Local Metrics Aggregation With Counters

Recently I needed to get a better picture of how my application’s database connection pool was doing, but there was a bit of a hitch. DBConnection has a highly optimized queuing algorithm, but the downside of that optimization is that you can’t get an accurate picture of the number of idle and busy connections in the pool at any given time like you can with Poolboy.

The good news is that it does emit some telemetry events that you can use as a fairly good proxy for those measurements. If you attach to [:my_app, :repo, :query], you’ll get measurements called queue_time and idle_time (starting with ecto_sql 3.3.0) that you can use to get a picture of if your queries are waiting in a queue for a connection or how long they were idle before being used. If you have a huge idle_time then you can probably get away with a smaller pool size, but if you have a small idle_time or periods with higher queue_times then you might need a bigger pool size.

But this comes with another catch! The app I’m instrumenting has quite a high throughput (~750 RPS), and if I’m going to send these metrics to our external metrics collection service on every query we make, we’re quickly going to be using a lot of IO just for those. One answer is to set up a local aggregation server like statsd or the Datadog Agent that runs on your host and then forwards the aggregated metrics to the service at some interval.

But I’m a big fan of keeping things simple when it comes to ops, and setting up another thing that involves configuration files is the last thing I want to do. Luckily, there’s a way we can do this really well and easily with just what’s built-in to Erlang (starting with OTP 21.2) and Elixir.

The solution

Before I go into my solution, I should note that the gist of this solution was José’s and not mine. There’s no way I’d come up with something this good on my own, so thanks to him for the tip on how to make this really efficient. So, below is a GenServer that you can use as a local aggregate server, but in OTP!

defmodule Telemetry.LocalAggregation do
  @moduledoc """
  Module to handle local aggregation of collected custom metrics.

  Because these functions are going to be called _very_ often, we are using some pretty serious
  performance optimizations to make sure collecting and processing these metrics doesn't
  contribute too much to slowing things down in the app.
  """

  use GenServer

  # This offset is what allows us to keep the count and the aggregate value in the same counter
  # for a given metric. We use the last 20 bits to keep the total count and the first 44 bits to
  # keep the measurements. This will give us storage for 1 million entries before it is reset. The
  # offset for the last 20 bits is 17592186044416.
  @counter_offset 17_592_186_044_416

  # Counter lists in Erlang are 1-indexed, and they're always a list of counters. We're only ever
  # using counter lists with only a single counter.

→ SOURCE MATERIAL

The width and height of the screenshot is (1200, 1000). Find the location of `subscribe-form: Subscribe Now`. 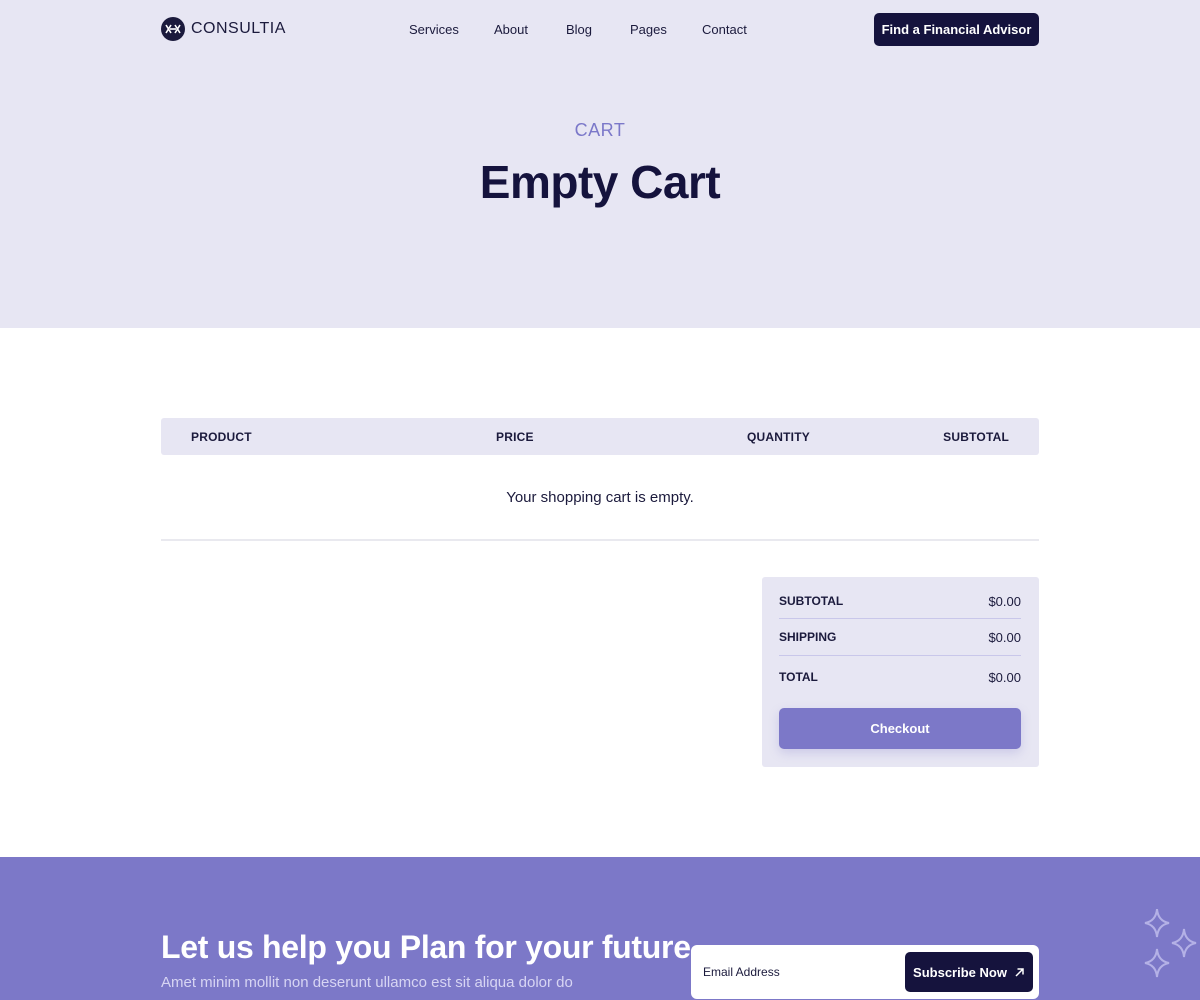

→ REQUIREMENT A
From the article on local metrics aggregation, extract the stretch from "# This offset" through "bits is 17592186044416." without changing a word.
→ REQUIREMENT B
Extend the article on local metrics aggregation with counters, picking up right after the last line of it shown above.

→ WRITTEN RESPONSE A
# This offset is what allows us to keep the count and the aggregate value in the same counter
  # for a given metric. We use the last 20 bits to keep the total count and the first 44 bits to
  # keep the measurements. This will give us storage for 1 million entries before it is reset. The
  # offset for the last 20 bits is 17592186044416.

→ WRITTEN RESPONSE B
  @index 1

  ## PUBLIC API ##

  @spec start_link(pos_integer(), function(), System.time_unit()) :: GenServer.on_start()
  def start_link(aggregate_interval_in_ms, publish_fun, publish_time_unit \\ :millisecond) do
    args = {aggregate_interval_in_ms, publish_fun, publish_time_unit}
    GenServer.start_link(__MODULE__, args, name: __MODULE__)
  end

  @spec add_event(String.t(), non_neg_integer(), System.time_unit()) :: :ok
  def add_event(name, value, time_unit \\ :native) do
    GenServer.cast(__MODULE__, {:add_event, name, value, time_unit})
  end

  ## CALLBACKS ##

  @impl true
  def init({aggregate_interval_in_ms, publish_fun, publish_time_unit}) do
    initial_state = {aggregate_interval_in_ms, publish_fun, publish_time_unit, %{}, tags()}
    state = schedule_send_aggregates(initial_state)
    {:ok, state}
  end

  @impl true
  def handle_cast({:add_event, name, value, time_unit}, state) do
    new_state = add_value(name, value, time_unit, state)
    {:noreply, new_state}
  end

  @impl true
  def handle_info(:send_aggregates, state) do
    new_state =
      state
      |> schedule_send_aggregates()
      |> send_aggregates()

    {:noreply, new_state}
  end

  ## HELPERS ##

  defp tags() do
    {:ok, hostname} = :inet.gethostname()
    %{hostname: List.to_string(hostname)}
  end

  defp schedule_send_aggregates(state) do
    {aggregate_interval_in_ms, _, _, _, _} = state
    Process.send_after(self(), :send_aggregates, aggregate_interval_in_ms)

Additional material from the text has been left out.